> **SOLICITAÇÃO**: De acordo com o texto sobre o filme Blindness, em qual programa Meirelles declarou que seu futuro é o cinema internacional?

> **DOCUMENTO**:

Monday, October 06, 2008

Um Ensaio sobre a Americanização

Foi

Se foi.

Que triste foi o fim, quero dizer, o começo da carreira de Blindness. E eu diria que seu maior pecado foi levar para o inglês um filme que deveria ter nascido em português.

Meirelles quer curtir a vida internacional; quer fazer filme globalizado. Disse no Roda Viva que seu futuro é o cinema internacional; que pro Brasil só presta TV. No entanto veste camiseta da Seleção em entrevista gringa pra dizer que não é da laia deles; Fernando não está nem aqui nem lá.

Pés em dois mundos, porém em nenhum deles. Foi assim que Fernando entregou um filme indeciso; justamente em um tema em que se exige comprometimento sem concessões. Ele abriu a ferida mas achou mais rentável mostrar o lado doce. A equação não fecha: ele tentou manter sinais opostos nos dois lados da igualdade.

O filme desabou no Box Office.

Almodóvar nunca abandonou a Espanha e o espanhol. Blindness era para se chamar O Ensaio Sobre a Cegueira com Fernanda Torres no lugar da Juliane Moore com menos de um quarto do budget de um Weinstein. Podia ser até Claudia Raia. O mundo queria sabores diferentes e lhe foi entregue no lugar um produto pasteurizado em screenings embalado em thriller que não chega lá porque nem mesmo quer ser um thriller.

Vaidade ou arrogância, Fernando Meirelles se achou muito caro para fazer um filme brasileiro com a desculpa de que aqui não é rentável ou prático. Agora está amargando o preço de ser Americano:

I presume that nobody will deny the positive aspects of the North American cultural world. These are well known to all. But these aspects do not make one forget the disastrous effects of the industrial and commercial process of “cultural lamination” that the USA is perpetrating on the planet. An illusion was created that a supposed collective culture would arithmetically correspond to the sum of personal cultures.

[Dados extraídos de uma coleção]
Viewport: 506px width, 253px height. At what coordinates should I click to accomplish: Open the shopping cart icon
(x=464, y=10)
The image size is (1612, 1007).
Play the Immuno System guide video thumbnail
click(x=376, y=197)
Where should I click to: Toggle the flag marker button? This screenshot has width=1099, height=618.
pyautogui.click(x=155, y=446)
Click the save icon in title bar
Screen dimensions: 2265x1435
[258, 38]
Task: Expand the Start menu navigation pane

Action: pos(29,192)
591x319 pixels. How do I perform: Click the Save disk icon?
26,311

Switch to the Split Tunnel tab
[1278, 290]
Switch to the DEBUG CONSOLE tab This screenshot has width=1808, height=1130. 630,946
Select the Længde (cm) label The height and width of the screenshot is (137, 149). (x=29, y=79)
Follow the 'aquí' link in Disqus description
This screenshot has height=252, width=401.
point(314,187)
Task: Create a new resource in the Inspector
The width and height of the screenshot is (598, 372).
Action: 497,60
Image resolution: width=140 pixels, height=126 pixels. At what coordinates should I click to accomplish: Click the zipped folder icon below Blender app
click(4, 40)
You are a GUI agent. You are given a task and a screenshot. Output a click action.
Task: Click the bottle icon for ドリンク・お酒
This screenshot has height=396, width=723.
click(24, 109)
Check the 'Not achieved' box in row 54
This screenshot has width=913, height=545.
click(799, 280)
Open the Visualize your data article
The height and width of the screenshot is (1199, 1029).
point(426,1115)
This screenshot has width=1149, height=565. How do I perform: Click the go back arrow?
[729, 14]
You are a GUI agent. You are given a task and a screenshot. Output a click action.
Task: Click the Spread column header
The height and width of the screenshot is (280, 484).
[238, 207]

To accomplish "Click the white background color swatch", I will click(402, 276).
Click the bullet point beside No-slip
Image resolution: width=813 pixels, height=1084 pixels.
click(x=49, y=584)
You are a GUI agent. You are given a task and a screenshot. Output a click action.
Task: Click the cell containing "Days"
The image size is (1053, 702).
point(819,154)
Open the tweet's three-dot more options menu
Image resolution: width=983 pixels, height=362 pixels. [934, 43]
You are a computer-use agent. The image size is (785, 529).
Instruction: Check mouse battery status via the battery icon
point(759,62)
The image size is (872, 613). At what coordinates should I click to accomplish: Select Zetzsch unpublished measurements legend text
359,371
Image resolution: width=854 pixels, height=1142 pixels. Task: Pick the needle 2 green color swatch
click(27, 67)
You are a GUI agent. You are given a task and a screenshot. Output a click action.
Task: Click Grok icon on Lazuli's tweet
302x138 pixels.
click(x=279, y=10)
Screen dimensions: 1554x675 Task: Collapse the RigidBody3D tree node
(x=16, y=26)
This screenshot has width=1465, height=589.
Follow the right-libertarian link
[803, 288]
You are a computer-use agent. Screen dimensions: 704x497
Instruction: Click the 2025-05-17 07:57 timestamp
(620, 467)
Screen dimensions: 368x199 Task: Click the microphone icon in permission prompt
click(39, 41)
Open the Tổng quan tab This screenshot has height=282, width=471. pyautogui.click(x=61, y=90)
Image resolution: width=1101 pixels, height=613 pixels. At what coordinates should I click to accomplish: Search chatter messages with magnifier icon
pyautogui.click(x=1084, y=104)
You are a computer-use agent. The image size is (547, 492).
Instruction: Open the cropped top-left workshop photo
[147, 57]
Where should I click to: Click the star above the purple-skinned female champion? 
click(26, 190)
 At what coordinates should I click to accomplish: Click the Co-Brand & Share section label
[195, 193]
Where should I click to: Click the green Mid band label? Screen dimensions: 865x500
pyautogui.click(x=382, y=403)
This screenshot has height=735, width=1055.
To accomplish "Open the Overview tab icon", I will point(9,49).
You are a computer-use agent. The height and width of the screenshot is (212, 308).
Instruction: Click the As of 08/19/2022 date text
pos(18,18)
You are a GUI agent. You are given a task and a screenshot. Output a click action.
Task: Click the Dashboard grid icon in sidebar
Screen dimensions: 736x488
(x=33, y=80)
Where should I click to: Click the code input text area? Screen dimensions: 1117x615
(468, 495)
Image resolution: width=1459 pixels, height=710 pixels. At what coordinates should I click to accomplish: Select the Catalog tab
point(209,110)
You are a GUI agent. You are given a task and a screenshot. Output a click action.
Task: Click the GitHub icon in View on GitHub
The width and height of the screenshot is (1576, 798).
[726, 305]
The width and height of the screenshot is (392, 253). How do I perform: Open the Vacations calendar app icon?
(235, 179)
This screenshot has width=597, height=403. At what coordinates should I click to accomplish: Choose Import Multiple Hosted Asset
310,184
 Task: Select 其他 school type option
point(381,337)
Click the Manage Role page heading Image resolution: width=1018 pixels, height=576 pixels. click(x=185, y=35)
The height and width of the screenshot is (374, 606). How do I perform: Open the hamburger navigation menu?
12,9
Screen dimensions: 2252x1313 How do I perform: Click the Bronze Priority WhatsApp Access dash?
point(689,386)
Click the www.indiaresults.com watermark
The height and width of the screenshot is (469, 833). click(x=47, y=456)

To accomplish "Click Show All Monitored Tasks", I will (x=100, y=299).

> **RESPOSTA DO EXERCÍCIO**: No Roda Viva.